Gezeigte Daten –

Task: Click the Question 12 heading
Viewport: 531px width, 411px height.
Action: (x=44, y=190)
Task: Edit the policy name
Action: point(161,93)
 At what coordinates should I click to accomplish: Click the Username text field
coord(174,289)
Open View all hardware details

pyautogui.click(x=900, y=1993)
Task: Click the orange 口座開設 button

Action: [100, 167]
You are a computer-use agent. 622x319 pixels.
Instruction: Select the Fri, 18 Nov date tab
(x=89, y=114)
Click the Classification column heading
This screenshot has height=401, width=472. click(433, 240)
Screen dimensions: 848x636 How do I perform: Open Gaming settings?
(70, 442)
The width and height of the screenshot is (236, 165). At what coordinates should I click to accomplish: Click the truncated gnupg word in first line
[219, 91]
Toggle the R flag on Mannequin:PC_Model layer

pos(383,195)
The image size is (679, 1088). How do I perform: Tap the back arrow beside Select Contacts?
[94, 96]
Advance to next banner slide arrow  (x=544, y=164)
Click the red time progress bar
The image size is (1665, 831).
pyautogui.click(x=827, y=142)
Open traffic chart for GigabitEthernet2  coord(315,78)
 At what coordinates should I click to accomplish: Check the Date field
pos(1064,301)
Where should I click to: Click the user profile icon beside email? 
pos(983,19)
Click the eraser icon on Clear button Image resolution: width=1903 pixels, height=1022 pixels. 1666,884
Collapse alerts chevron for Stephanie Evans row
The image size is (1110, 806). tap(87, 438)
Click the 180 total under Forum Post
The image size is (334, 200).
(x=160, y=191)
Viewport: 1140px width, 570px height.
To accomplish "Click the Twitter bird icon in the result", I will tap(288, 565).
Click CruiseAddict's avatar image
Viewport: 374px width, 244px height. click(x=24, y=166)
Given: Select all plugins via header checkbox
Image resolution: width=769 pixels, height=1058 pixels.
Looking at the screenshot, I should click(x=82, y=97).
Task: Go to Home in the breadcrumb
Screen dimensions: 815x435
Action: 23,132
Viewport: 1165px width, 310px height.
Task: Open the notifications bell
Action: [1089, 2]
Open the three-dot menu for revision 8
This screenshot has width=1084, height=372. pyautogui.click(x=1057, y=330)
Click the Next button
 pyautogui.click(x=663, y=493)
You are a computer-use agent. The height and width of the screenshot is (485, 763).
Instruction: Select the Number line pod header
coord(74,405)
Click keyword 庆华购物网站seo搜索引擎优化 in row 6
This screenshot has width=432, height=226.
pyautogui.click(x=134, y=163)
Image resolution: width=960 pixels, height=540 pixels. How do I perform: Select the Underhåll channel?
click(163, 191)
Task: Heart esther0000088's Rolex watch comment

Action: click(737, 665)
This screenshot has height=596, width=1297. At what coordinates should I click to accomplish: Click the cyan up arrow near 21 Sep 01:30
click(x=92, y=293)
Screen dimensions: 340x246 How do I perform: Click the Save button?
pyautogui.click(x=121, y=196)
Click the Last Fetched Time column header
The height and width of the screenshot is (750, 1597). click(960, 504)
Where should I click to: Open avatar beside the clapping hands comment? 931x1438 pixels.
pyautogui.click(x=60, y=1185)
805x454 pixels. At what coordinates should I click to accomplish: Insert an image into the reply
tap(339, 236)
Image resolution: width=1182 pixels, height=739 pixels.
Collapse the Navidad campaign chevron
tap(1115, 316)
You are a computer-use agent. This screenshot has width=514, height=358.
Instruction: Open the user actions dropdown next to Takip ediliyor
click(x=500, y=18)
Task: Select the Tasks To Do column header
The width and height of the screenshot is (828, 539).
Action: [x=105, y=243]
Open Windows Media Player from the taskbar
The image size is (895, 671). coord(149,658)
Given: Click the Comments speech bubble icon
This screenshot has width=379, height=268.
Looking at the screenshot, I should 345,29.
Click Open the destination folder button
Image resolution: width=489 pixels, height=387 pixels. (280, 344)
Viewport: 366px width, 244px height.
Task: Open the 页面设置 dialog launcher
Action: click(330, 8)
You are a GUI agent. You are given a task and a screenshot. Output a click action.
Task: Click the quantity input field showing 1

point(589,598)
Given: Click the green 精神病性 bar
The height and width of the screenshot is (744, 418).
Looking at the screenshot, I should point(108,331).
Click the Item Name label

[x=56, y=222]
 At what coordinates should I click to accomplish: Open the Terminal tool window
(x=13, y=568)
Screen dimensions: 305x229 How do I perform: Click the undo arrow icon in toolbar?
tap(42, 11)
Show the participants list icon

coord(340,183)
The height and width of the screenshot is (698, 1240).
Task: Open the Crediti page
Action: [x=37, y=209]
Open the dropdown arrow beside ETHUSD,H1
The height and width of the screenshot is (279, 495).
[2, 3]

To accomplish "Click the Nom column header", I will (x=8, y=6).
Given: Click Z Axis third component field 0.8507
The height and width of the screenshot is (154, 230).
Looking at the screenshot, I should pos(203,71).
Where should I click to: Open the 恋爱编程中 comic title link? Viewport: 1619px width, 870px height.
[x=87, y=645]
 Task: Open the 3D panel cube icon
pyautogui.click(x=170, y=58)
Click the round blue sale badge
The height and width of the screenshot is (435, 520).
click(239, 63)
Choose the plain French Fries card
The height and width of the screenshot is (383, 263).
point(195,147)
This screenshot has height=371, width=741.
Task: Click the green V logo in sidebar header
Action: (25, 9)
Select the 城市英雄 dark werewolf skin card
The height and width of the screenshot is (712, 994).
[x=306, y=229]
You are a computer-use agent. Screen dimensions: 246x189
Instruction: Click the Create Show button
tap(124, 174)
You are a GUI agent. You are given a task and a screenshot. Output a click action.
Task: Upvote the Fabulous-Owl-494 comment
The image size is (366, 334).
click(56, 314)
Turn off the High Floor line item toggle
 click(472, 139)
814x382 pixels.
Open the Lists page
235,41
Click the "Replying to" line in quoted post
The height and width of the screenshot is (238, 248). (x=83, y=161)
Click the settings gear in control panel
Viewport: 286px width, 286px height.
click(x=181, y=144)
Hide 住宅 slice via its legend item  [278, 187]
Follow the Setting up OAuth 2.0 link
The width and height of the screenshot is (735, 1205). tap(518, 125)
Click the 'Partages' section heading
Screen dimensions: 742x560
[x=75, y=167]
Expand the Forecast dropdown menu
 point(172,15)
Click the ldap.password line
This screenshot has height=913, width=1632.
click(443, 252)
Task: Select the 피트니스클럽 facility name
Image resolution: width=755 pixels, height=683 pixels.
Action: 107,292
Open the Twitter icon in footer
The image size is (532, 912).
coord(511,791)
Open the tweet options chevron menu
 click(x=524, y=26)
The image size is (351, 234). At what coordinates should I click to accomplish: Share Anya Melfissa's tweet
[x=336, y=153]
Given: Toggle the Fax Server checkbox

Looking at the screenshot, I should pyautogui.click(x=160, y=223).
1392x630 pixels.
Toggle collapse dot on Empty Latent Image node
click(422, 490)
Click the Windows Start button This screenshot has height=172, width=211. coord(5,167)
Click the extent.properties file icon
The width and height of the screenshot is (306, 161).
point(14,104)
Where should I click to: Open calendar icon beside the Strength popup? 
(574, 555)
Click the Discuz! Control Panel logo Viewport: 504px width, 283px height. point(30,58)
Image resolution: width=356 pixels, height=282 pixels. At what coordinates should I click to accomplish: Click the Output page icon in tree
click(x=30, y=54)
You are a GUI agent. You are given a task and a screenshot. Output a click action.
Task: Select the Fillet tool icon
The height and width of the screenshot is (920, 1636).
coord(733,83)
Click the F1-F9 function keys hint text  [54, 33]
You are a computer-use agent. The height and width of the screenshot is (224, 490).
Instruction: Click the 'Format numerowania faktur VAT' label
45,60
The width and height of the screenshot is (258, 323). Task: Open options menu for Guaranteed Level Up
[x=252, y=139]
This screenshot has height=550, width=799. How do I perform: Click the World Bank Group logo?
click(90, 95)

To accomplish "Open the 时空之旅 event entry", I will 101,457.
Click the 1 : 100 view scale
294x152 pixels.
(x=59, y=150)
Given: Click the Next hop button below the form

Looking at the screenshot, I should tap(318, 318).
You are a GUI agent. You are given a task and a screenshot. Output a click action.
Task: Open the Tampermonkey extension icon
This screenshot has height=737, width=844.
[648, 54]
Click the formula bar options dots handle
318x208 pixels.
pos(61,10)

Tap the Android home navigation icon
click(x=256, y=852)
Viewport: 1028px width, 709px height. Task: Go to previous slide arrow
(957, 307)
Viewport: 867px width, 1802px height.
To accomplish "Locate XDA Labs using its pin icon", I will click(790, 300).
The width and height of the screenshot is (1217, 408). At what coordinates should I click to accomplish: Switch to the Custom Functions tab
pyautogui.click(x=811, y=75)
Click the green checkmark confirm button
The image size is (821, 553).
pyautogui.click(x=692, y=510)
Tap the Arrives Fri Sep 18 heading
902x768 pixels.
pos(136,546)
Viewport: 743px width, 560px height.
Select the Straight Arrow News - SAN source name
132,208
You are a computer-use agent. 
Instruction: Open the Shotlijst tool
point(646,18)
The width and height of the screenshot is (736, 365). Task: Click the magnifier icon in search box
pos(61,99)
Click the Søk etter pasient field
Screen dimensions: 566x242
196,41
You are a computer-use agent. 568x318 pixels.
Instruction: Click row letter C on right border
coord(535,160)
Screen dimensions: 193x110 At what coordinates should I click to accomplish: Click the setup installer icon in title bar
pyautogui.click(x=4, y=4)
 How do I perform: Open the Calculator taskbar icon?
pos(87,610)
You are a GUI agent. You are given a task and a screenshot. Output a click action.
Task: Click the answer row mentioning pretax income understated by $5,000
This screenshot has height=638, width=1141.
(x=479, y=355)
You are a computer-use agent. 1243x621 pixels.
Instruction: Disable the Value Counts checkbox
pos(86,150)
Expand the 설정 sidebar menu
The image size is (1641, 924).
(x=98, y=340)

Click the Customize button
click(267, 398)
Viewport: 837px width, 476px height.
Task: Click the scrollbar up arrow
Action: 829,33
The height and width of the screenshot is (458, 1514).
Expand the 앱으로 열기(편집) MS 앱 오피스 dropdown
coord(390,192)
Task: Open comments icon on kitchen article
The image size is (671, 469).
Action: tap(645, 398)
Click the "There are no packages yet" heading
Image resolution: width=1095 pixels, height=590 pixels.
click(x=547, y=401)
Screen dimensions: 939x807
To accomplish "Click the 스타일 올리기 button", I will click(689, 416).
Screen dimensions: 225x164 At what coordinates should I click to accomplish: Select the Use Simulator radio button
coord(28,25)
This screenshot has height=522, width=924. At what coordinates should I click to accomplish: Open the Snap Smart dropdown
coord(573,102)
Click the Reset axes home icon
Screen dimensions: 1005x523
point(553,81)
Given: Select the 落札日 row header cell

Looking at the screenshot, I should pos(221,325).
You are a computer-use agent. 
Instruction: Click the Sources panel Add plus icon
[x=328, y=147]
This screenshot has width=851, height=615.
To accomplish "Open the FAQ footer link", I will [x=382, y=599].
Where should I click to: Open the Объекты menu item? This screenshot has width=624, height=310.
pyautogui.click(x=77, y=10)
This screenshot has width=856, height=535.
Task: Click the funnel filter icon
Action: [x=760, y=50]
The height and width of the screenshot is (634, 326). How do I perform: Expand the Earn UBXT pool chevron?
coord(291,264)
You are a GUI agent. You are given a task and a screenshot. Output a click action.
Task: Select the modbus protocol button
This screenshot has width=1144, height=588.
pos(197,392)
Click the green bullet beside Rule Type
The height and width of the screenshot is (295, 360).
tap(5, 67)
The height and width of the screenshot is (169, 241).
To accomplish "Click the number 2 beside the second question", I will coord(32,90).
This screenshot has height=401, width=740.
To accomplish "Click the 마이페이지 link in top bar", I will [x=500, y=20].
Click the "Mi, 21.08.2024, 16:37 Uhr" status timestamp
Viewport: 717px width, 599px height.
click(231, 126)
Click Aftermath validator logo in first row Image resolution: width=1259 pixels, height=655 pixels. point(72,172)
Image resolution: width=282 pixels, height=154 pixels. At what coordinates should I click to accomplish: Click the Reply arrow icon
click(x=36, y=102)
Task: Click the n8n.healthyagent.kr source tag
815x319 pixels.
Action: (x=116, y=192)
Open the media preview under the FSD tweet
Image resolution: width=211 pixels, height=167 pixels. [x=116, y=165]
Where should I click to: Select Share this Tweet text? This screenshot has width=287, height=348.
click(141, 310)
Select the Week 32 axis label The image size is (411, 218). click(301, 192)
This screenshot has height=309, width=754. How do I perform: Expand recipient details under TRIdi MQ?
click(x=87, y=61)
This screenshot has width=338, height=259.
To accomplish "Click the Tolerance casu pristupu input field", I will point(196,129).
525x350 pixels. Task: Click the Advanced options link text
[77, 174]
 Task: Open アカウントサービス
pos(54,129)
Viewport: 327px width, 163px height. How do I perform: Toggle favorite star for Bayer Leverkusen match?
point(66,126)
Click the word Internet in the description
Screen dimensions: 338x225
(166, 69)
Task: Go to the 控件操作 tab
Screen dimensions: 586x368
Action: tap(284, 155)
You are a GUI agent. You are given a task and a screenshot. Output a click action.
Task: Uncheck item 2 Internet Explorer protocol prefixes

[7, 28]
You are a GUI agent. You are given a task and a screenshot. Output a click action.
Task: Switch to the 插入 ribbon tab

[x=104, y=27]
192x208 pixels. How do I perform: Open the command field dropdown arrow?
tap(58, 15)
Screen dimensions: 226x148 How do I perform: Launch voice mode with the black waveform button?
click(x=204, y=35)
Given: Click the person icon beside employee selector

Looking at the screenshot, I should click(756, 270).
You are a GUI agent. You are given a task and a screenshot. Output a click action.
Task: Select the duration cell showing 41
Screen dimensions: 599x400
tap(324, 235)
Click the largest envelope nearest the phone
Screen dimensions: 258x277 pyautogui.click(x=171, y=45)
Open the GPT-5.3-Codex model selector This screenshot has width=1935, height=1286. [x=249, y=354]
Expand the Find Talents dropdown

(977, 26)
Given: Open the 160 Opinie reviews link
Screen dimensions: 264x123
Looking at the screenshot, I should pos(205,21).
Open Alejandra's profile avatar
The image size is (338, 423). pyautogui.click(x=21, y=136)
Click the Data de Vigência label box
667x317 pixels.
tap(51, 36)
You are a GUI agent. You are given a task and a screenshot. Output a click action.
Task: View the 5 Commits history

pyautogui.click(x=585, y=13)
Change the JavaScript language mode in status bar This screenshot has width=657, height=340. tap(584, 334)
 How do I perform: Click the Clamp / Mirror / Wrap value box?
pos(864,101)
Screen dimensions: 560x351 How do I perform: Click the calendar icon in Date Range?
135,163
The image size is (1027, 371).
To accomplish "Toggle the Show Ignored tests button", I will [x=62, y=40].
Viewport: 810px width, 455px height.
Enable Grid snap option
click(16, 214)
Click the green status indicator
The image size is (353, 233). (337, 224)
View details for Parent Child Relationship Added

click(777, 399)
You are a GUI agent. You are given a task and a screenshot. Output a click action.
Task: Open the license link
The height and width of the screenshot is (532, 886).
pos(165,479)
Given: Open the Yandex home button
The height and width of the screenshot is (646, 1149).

Gestellte Aufgabe – Gib die Zeilen von der Zeile mit "Viewport: 1140px width, 570px height." bis einschließlich der Zeile mit "This screenshot has width=1084, height=372." als nummerierte Liste aus und lass dabei Leerzeilen weg.

Als Antwort –
1. Viewport: 1140px width, 570px height.
2. To accomplish "Click the Twitter bird icon in the result", I will tap(288, 565).
3. Click CruiseAddict's avatar image
4. Viewport: 374px width, 244px height. click(x=24, y=166)
5. Given: Select all plugins via header checkbox
6. Image resolution: width=769 pixels, height=1058 pixels.
7. Looking at the screenshot, I should click(x=82, y=97).
8. Task: Go to Home in the breadcrumb
9. Screen dimensions: 815x435
10. Action: 23,132
11. Viewport: 1165px width, 310px height.
12. Task: Open the notifications bell
13. Action: [1089, 2]
14. Open the three-dot menu for revision 8
15. This screenshot has width=1084, height=372. pyautogui.click(x=1057, y=330)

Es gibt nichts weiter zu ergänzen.